Summer, From Concentrate

If only it were possible to bottle summer and store it away. Then, on a whim, you could open it to let sunshine, frozen desserts, and grill smells brighten even the rainiest of days.

When I was a kid, I almost had it figured out. I’d be at my grandmother Noni’s house in late summer — where time was kept in matches of badminton and meals defined by how many grilled scalloped potatoes you ate and I’d run about with a net and jar bottling fireflies. To me, fireflies were the epitome of summer because they’d dance about in the dark and make the room so bright that I could read Nancy Drew by their light. The next day we’d let them go and I’d inevitably be saddened because I’d remember that both the fireflies and summer were fleeting.

Now that I’m older, I take a different approach. Each season, I round up the season’s produce, get crafty in the kitchen, and lock in the flavor at its prime. Over the years I’ve pickled, preservedcandied, and canned all in the name of sealing the season tight in a jar. But this year, I took a different approach and started distilling those sunshine-filled flavors into shrubs.

The word shrub isn’t something you associate with the kitchen, right? I didn’t either until I came across an obscure reference to a syrup that sounded like a soda base but was coined a shrub. Turns out a shrub is a colonial predecessor to the modern-day soda, but instead of simply being a flavored syrup, shrubs are made with acid — usually vinegar — giving them a distinct tart edge. Making a shrub is as simple as can be: you combine equal parts fruit, acid, and sweetener and let it sit until it becomes an intensely-flavored syrup that’s a true concentrate of the season’s flavors.

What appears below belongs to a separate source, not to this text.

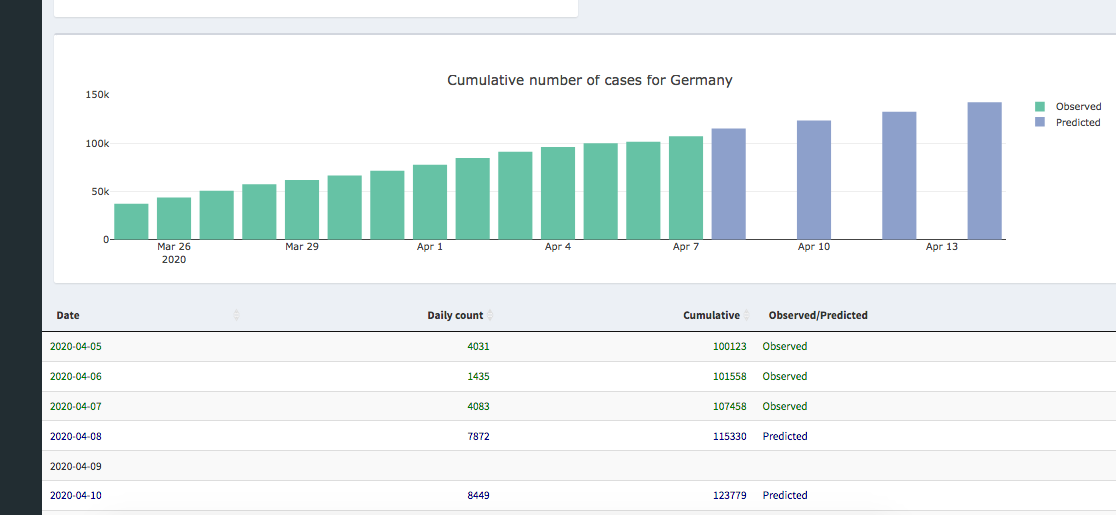Select the 2020-04-05 table row date
Image resolution: width=1116 pixels, height=515 pixels.
pos(75,347)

I’ve become a shrub-aholic this summer, trying so many variations that there is now a shrub colony in my fridge. They’re addictive because they’re less of a hassle than preserving yet result in an equally brilliant flavor. But this is by no means just a summer project; it can be done with almost any fruit during any time of year. This fall, I plan on experimenting with a pear-cranberry shrub and am dreaming up something with kumquat and clove for the holidays. I don’t think I’ll be satisfied until I’ve captured each flavor from every season, though I’m not sure my refrigerator shelf is up to the task.


Here are a few flavors that I’ve been making this summer (pictured above):

Tomato-Balsamic-Pepper = cherry tomatoes + balsamic vinegar + granulated sugar + 1 tsp black peppercorns

Plum-Sherry-Star Anise = plums + sherry vinegar + granulated sugar + 1 star anise pod

Peach-Cider Vinegar-Rosemary = peaches + cider vinegar + granulated sugar + 1 rosemary sprig

Further Shrub Inspiration:

Berry Shrub and cocktail recipes from Spirits and Cocktails

Sherry Shrub Cocktail from Alcademics

An all-shrub blog at Feel Like Making Shrub

Final Note:

According to this Slow Food article, the folks at Tait Farm Foods have been credited with bringing the shrub back from the brink of obscurity, so, if you’re not up to experimenting, you can order from them. While I haven’t personally tried their shrubs, I have heard good things about them. They also have a ton of great ideas for how to use shrubs in both non-alcoholic and alcoholic drinks.